Monday, December 14, 2009

Was the Great Contraction caused by Warren Buffett not liking to use a cell phone? 

The bankruptcy of Lehman Brothers is considered by many to have been the trigger of the world-wide economic collapse a year ago. The Wall Street Journal tells part of the story...
... Mr. Buffett flew to Edmonton, Canada, for a charity concert, headlined by Seal and Paul Anka, for families with children who need organ transplants.

At about 6 p.m., he got a call at his hotel from Barclays PLC President Robert Diamond Jr. and an adviser, former Citigroup Inc. banker Michael Klein. The bankers were trying to broker a last-minute deal for Barclays to buy Lehman, which was facing bankruptcy.

U.K. regulators wouldn't approve such a large deal without shareholder approval, they told Mr. Buffett, which could take several days or even weeks. Regulators were worried that Lehman's trading partners would panic, refusing to do any more business with the bank. Would Mr. Buffett, for a fee, guarantee Lehman's trading positions until a shareholder vote?

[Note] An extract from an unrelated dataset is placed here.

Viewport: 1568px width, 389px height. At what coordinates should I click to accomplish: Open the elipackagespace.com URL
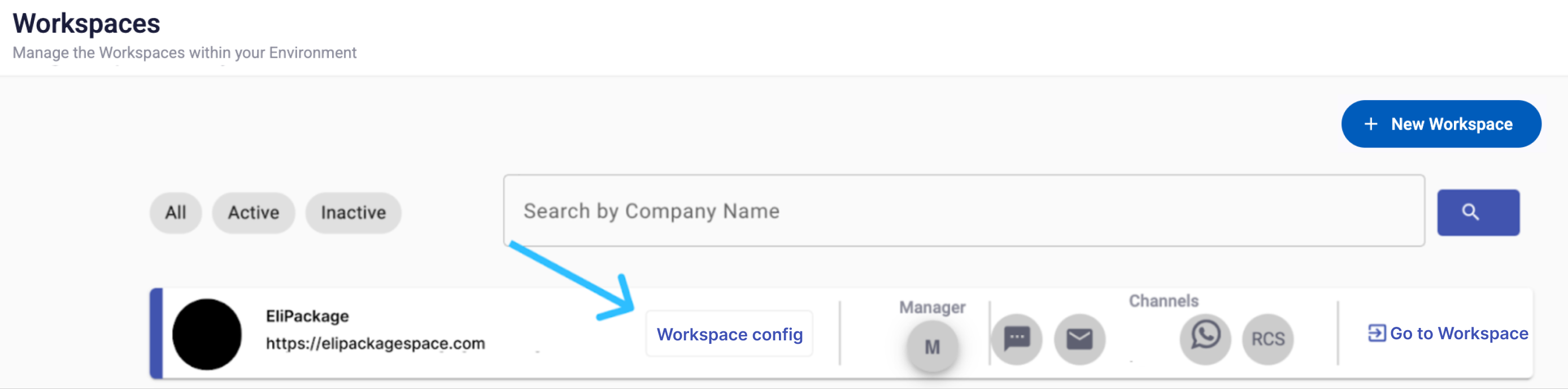pyautogui.click(x=376, y=344)

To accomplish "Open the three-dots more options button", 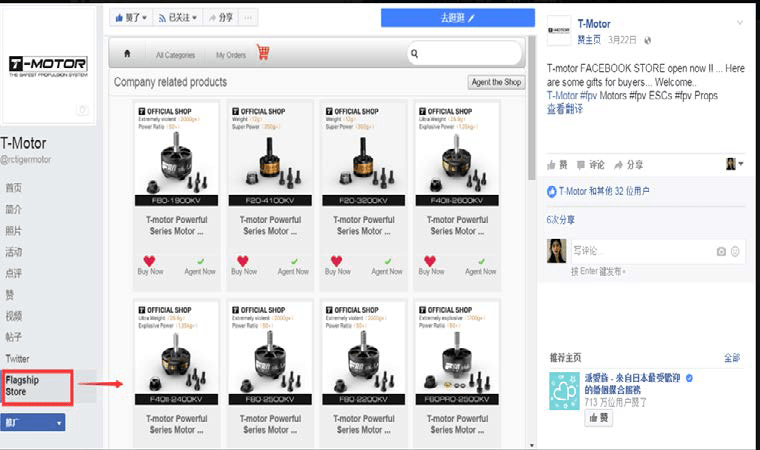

Mr. Buffett needed to leave for the concert. He asked the bankers to send him a fax laying out deal terms. When he returned to his hotel around midnight, he didn't find any fax, so the deal went nowhere.

Mr. Klein had left a message on Mr. Buffett's cellphone. But Mr. Buffett says he doesn't use cellphones much, so he didn't even realize the message was there. He says he didn't get it until 10 months later, when his daughter, Susan Buffett, discovered it.

He declines to discuss what Mr. Klein's message was...
Messages delivered: Always check back to be sure all important messages left have been received. In our ever-changing world, don't rely on one generation using the next generation's technology -- if a doddering old multi-billionaire wants a fax, send a fax.